##### DATA EXTRACT #####
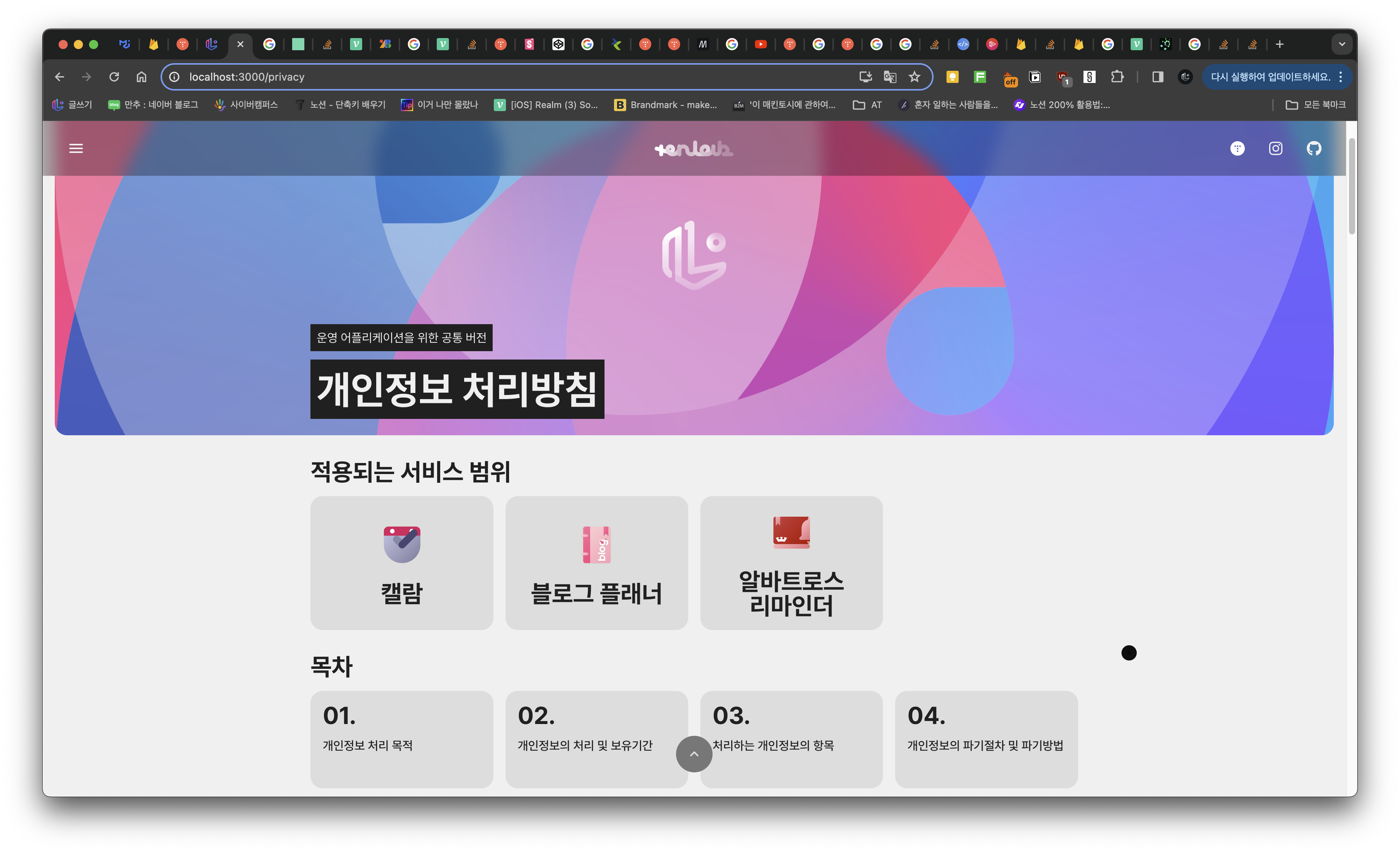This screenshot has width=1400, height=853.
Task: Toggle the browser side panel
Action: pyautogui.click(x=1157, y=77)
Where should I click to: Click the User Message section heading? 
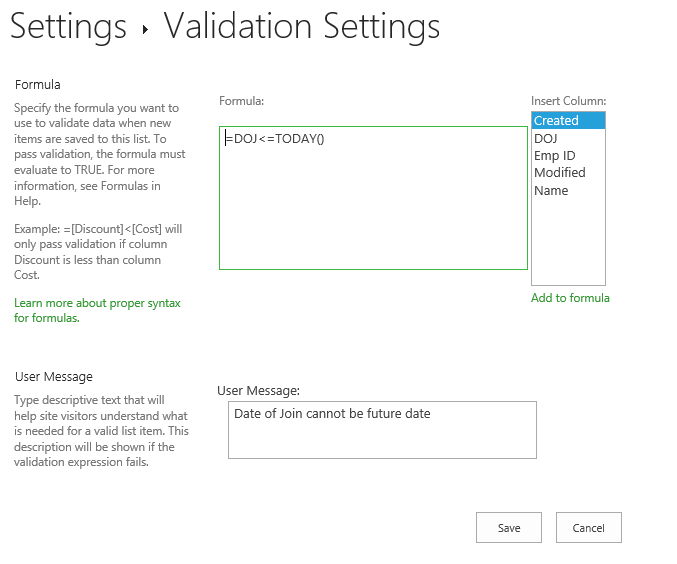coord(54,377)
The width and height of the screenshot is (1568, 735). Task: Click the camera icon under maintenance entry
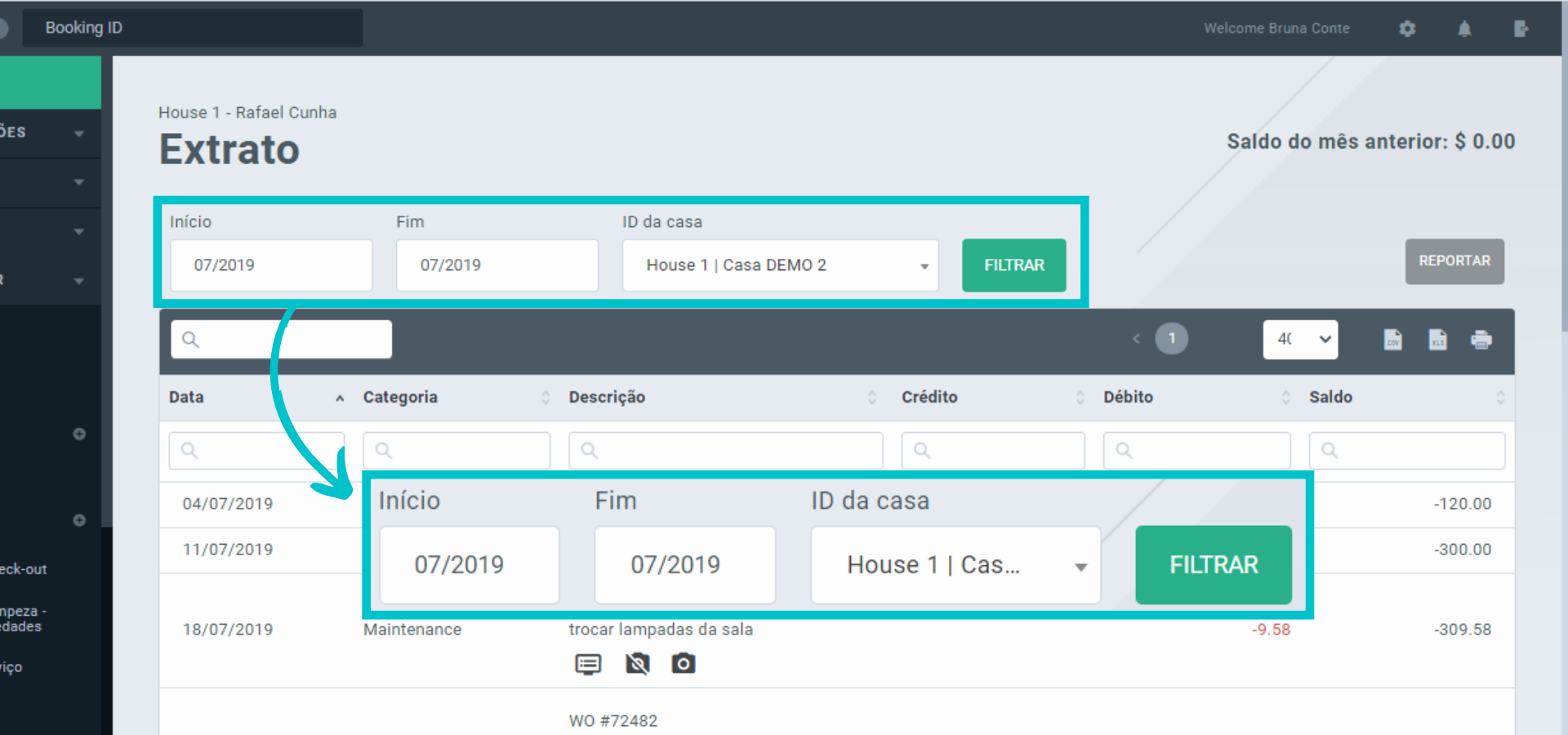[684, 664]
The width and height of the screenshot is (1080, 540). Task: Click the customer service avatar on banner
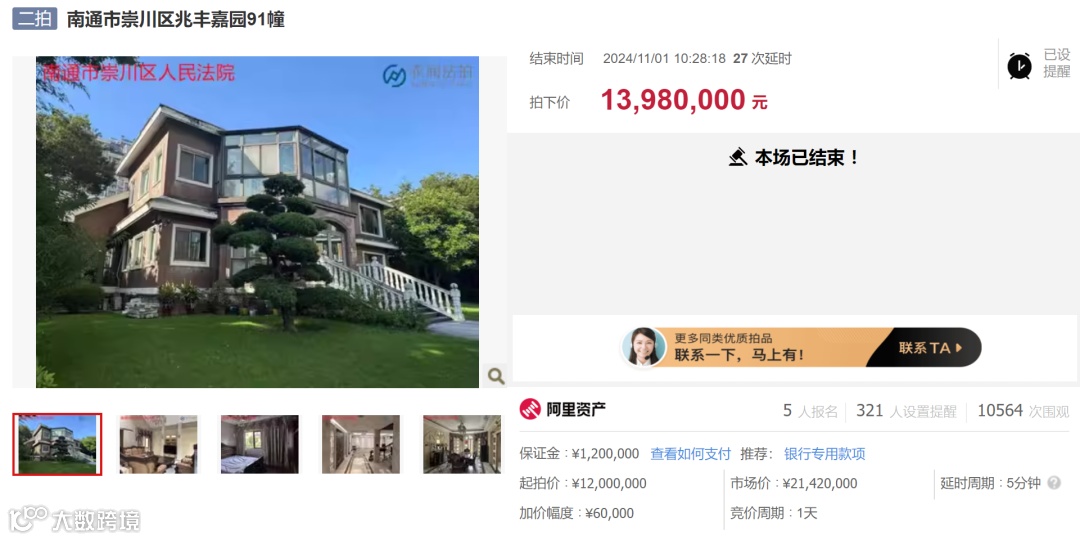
#####
TASK GOAL: Return every line of the data above word for word, omitting the pictures.

OUTPUT FOR THIS TASK:
This screenshot has width=1400, height=853.
Task: Toggle the browser side panel
Action: pyautogui.click(x=1157, y=77)
Where should I click to: Click the User Message section heading? 
coord(54,377)
The width and height of the screenshot is (1568, 735). Task: Click the camera icon under maintenance entry
[684, 664]
The width and height of the screenshot is (1080, 540). Task: Click the customer service avatar on banner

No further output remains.